§ **Assignment**:
Copy the records below exactly as they are written.

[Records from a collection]

..........

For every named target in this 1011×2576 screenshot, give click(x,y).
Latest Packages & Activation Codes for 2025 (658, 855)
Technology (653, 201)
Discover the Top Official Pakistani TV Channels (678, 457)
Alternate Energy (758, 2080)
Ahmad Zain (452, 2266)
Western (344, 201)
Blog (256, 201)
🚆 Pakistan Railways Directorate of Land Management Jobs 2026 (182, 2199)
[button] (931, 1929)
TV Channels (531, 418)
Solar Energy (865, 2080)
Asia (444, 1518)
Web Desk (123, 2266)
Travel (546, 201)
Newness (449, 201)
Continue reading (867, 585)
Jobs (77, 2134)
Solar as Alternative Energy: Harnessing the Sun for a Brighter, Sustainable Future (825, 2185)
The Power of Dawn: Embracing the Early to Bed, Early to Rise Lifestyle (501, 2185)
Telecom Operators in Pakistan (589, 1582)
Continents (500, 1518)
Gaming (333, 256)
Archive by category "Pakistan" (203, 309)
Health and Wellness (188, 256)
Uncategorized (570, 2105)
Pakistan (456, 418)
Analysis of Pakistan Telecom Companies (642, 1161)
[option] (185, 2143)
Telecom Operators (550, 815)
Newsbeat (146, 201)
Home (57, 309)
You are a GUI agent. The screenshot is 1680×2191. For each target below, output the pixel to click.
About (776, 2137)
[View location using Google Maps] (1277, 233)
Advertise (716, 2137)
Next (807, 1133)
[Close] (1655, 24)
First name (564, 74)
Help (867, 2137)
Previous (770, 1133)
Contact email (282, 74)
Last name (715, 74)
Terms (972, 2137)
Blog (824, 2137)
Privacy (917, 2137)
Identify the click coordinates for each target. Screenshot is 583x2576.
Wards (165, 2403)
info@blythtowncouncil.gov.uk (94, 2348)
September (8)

..........

§ **Answer**:
For every named target in this 1011×2576 screenshot, give click(x,y).
Latest Packages & Activation Codes for 2025 (658, 855)
Technology (653, 201)
Discover the Top Official Pakistani TV Channels (678, 457)
Alternate Energy (758, 2080)
Ahmad Zain (452, 2266)
Western (344, 201)
Blog (256, 201)
🚆 Pakistan Railways Directorate of Land Management Jobs 2026 (182, 2199)
[button] (931, 1929)
TV Channels (531, 418)
Solar Energy (865, 2080)
Asia (444, 1518)
Web Desk (123, 2266)
Travel (546, 201)
Newness (449, 201)
Continue reading (867, 585)
Jobs (77, 2134)
Solar as Alternative Energy: Harnessing the Sun for a Brighter, Sustainable Future (825, 2185)
The Power of Dawn: Embracing the Early to Bed, Early to Rise Lifestyle (501, 2185)
Telecom Operators in Pakistan (589, 1582)
Continents (500, 1518)
Gaming (333, 256)
Archive by category "Pakistan" (203, 309)
Health and Wellness (188, 256)
Uncategorized (570, 2105)
Pakistan (456, 418)
Analysis of Pakistan Telecom Companies (642, 1161)
[option] (185, 2143)
Telecom Operators (550, 815)
Newsbeat (146, 201)
Home (57, 309)
You are a GUI agent. The screenshot is 1680×2191. For each target below, output the pixel to click.
About (776, 2137)
[View location using Google Maps] (1277, 233)
Advertise (716, 2137)
Next (807, 1133)
[Close] (1655, 24)
First name (564, 74)
Help (867, 2137)
Previous (770, 1133)
Contact email (282, 74)
Last name (715, 74)
Terms (972, 2137)
Blog (824, 2137)
Privacy (917, 2137)
Identify the click coordinates for each target. Screenshot is 583x2576.
Wards (165, 2403)
info@blythtowncouncil.gov.uk (94, 2348)
September (8)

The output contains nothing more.